Víctor Coyote ha llevado una carrera paralela a la de la música en la cual ha mezclado el diseño gráfico con el cómic. No llegó nunca a tener un éxito discográfico rotundo (aunque sigue entregando de vez en cuando un disco o unos conciertos), pero es un personaje respetado en el ambiente pop.

Coyote acaba de publicar Cruce de perras y otros relatos de los 80 (Visual Books), un conjunto de cuentos y textos en los que, desde la ficción, presenta algo así como unas memorias del ambiente nuevaolero de aquellos días. Pone a andar literariamente a Poch (Derribos Arias), Santiago Auserón (Radio Futura), Julián Hernández (Siniestro Total), Alaska (Pegamoides, Dinarama)... y a otros personajes anónimos, inventados o disimulados.

Quienes vivieran aquella época, reconocerán lugares, acontecimientos y personas con tanta claridad, que quizá se pregunten dónde está la ficción en todo ello. Coyote escribe con una fuerza considerable, sin importarle (en apariencia, seguro que está muy bien medido) si respeta o no determinadas convenciones. Todo está al servicio de la impresión que quiere dejar en el lector. Quizá no te acuerdes de lo que pasó en estos relatos exactamente, pero sí te quedará una sensación de cómo fue aquello.

Por lo que cuenta en este diario (que abraca desde 1981 a 2005), Hotel Tierra (Anagrama), Sabino Méndez tuvo muy pronto una pulsión literaria. Empezó a intentar calmarla con la lectura, pero desde una edad muy temprana fue escribiendo algo más que letras de canciones de rock (notables, por cierto).

Méndez pasó por la Universidad, ya mayor, y se ha tomado esto de la escritura con una profesionalidad y un grado de reflexión considerables.
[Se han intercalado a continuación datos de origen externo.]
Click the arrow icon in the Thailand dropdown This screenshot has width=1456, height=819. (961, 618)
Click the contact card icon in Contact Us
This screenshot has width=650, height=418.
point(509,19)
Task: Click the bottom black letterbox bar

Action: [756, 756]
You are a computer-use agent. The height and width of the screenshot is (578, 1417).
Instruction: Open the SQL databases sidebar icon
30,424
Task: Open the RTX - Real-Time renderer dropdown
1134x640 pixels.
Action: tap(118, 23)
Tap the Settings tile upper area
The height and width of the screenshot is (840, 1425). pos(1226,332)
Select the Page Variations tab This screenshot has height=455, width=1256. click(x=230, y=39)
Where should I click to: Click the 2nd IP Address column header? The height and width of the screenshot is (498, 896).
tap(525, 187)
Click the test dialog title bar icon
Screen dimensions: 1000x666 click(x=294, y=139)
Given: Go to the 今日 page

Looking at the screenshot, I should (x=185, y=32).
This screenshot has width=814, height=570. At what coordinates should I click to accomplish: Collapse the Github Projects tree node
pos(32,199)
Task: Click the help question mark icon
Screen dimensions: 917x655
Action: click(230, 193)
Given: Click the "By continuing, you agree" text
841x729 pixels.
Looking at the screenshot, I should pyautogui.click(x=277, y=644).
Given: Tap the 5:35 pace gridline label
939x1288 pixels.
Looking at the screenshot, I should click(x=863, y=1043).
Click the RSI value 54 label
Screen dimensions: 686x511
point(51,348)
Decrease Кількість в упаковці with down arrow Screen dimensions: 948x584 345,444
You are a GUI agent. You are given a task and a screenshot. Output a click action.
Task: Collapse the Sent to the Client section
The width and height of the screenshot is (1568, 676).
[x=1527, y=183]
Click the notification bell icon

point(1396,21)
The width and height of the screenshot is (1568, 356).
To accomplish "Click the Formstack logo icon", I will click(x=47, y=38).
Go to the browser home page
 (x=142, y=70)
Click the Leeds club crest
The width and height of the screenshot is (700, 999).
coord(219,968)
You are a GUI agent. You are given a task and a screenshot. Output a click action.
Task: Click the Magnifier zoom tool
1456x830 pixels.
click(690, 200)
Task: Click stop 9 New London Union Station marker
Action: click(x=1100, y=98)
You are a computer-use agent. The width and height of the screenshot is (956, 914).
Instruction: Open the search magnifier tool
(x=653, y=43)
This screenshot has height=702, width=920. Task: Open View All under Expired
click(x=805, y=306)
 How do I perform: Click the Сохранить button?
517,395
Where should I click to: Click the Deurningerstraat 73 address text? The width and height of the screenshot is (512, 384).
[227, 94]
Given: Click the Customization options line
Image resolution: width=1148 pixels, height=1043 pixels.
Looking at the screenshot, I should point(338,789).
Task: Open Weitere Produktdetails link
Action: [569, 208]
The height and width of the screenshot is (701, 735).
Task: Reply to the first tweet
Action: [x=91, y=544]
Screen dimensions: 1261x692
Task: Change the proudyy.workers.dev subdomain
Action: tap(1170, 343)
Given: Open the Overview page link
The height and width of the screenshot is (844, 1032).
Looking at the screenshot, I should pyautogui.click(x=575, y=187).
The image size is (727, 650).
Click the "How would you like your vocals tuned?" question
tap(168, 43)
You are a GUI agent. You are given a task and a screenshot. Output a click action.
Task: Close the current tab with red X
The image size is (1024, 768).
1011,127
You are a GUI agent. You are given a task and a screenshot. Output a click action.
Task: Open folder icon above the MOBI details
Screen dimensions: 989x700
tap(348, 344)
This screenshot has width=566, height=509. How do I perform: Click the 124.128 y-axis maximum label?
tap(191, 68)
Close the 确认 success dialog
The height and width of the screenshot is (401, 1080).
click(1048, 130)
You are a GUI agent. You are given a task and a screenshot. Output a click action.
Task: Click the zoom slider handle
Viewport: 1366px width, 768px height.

Aquí no hay ficción, hay memoria, pero una memoria elaborada de la siguiente manera: ese poco cultivado rockero fue acumulando anotaciones de su vida, su experiencia musical, sus observaciones (da la sensación de que la observación casi le obsesiona); a la vez, va leyendo y entrando en la literatura; estudia y busca fundamentos teóricos de la escritura; con todo este equipaje, retoma aquellas notas y nos las presenta (no es su primer libro, antes llegaron Corre, rocker y Limusinas y estrellas, ambos en Espasa).

Es fácil que el lector se ponga en guardia ante una posible manipulación. Pero qué importa: la literatura es manipulación aunque juegue con la realidad, como en el caso de Víctor Coyote. Pero en este Hotel Tierra, la manipulación no pasa, creo yo, de una necesaria cocina de unas notas escritas por aquí y por allí. Sabino Méndez no solo avisa de este proceso, sino que consigue, a lo largo de las trescientas páginas, que percibamos la evolución de la mirada del chaval de 20 años que aparece en las primeras entradas, hasta llegar al hombre adulto de cuarenta y pocos.

Y los dos rockeros tienen una ventaja más, uno, Coyote, desde una saludable desfachatez literaria, el otro, Sabino, desde un respeto, también literario. No me gusta usar esta palabra porque está más manoseada que no sé qué, pero es frescura, y es muy de agradecer leer libros con un tono diferente.